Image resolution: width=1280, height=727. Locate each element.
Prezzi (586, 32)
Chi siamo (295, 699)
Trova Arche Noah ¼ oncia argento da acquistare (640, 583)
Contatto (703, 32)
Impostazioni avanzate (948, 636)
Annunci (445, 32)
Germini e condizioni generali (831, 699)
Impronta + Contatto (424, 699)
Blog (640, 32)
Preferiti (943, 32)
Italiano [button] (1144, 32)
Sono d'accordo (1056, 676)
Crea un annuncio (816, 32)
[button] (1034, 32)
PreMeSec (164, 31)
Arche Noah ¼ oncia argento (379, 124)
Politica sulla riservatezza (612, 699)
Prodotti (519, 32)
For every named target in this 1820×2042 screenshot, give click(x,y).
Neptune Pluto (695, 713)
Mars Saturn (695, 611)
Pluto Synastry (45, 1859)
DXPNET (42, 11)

###

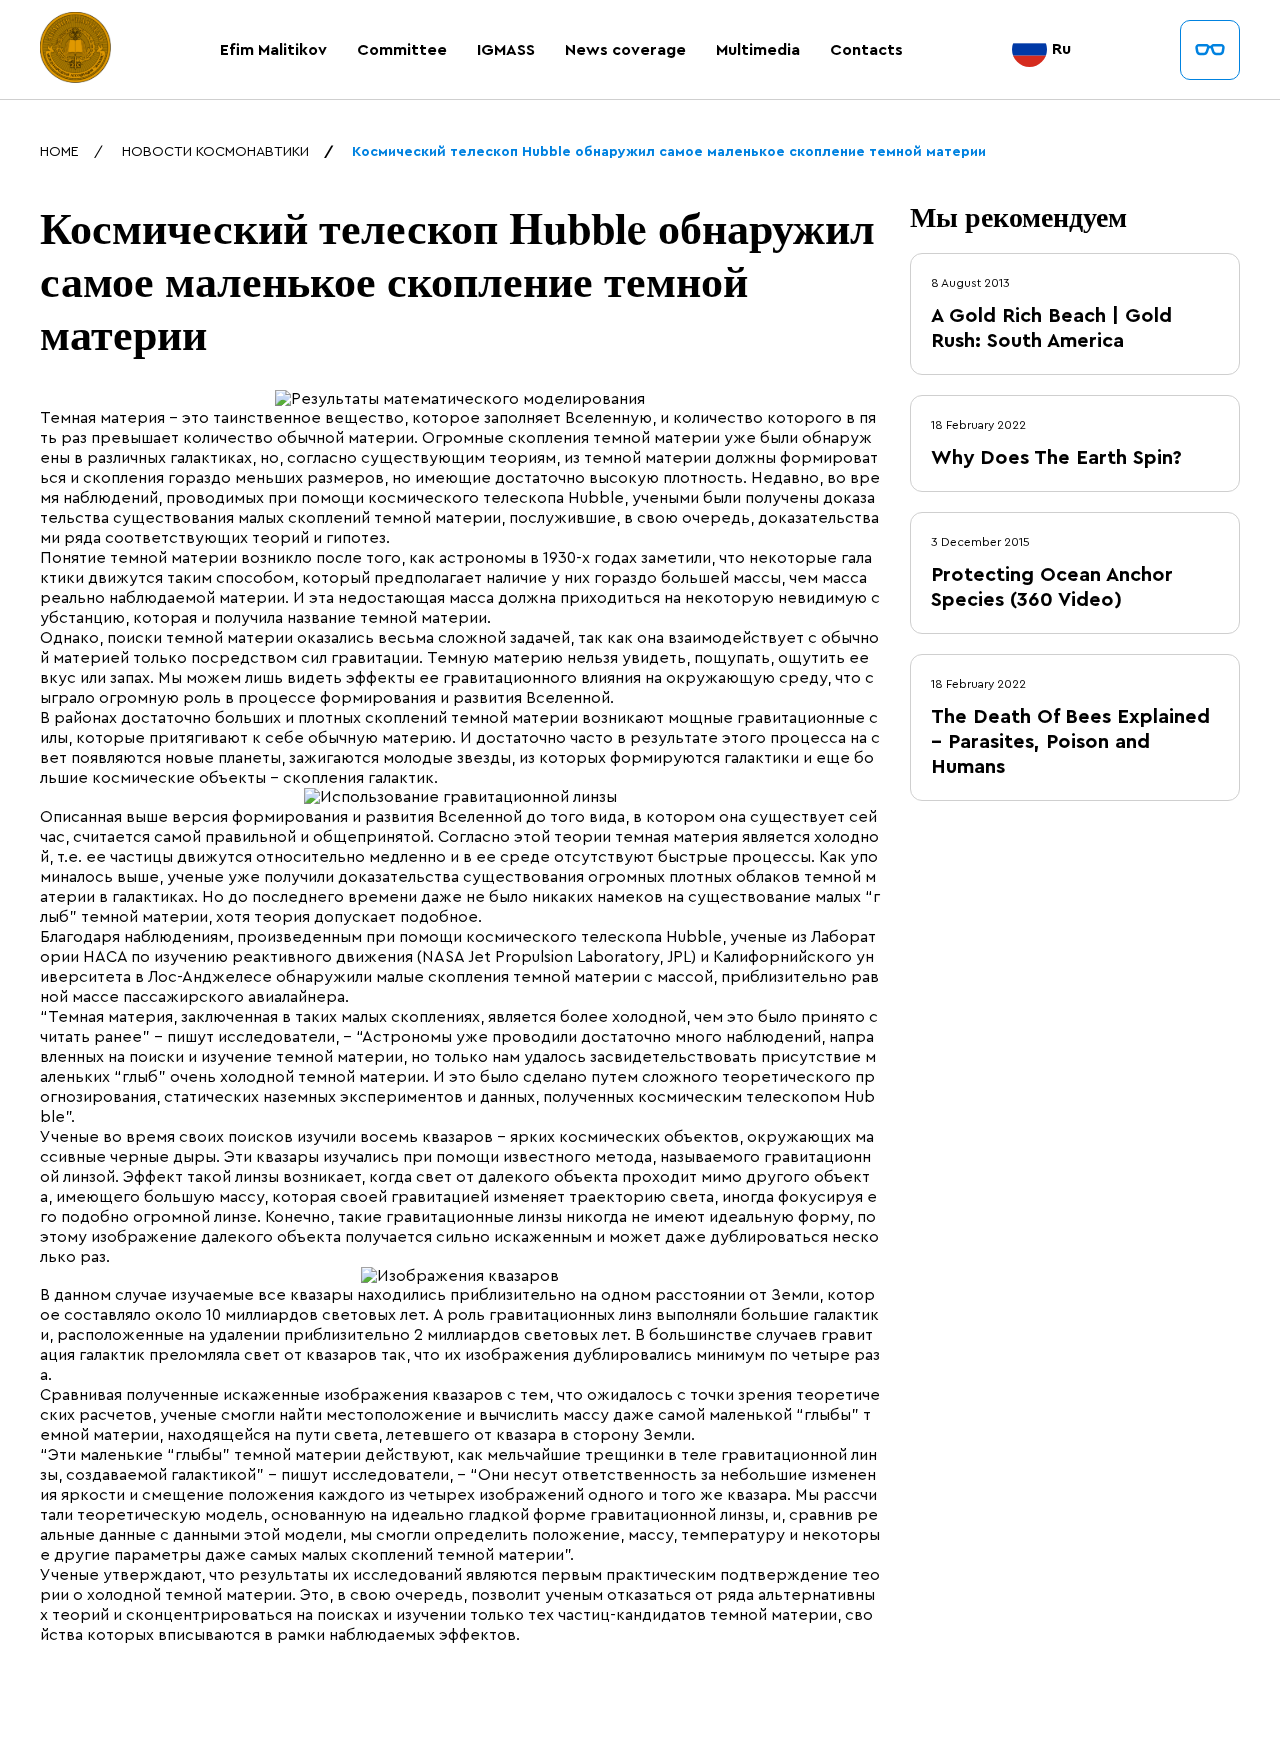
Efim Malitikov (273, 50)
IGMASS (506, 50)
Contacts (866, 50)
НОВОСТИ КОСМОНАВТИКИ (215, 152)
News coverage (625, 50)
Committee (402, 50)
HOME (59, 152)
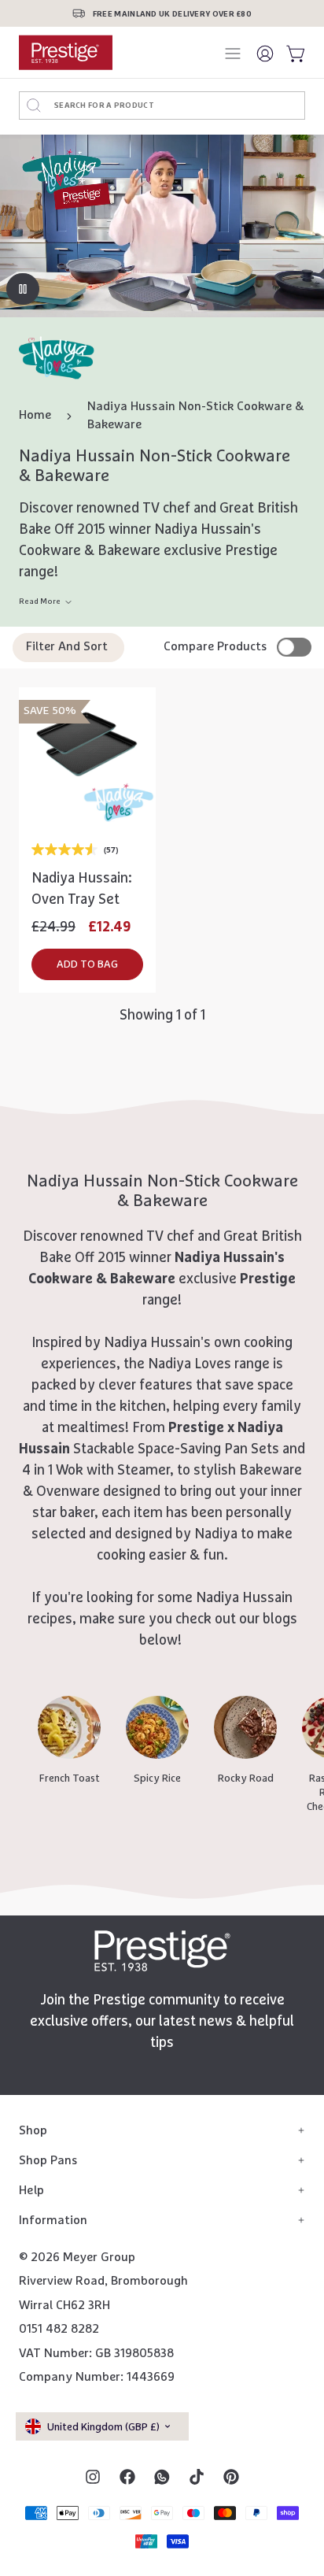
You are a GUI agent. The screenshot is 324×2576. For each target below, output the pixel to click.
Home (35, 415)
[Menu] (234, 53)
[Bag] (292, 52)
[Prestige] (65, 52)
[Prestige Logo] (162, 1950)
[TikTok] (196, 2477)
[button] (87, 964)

###

**Directions**: Reproduce word for word, with pictures dropped, only the part of the material above that opens with the line containing "НОВОСТИ КОСМОНАВТИКИ (215, 152)" and closes with the line containing "[button] (87, 964)".

**The completed task**:
НОВОСТИ КОСМОНАВТИКИ (215, 152)
News coverage (625, 50)
Committee (402, 50)
HOME (59, 152)
You are a GUI agent. The screenshot is 324×2576. For each target below, output the pixel to click.
Home (35, 415)
[Menu] (234, 53)
[Bag] (292, 52)
[Prestige] (65, 52)
[Prestige Logo] (162, 1950)
[TikTok] (196, 2477)
[button] (87, 964)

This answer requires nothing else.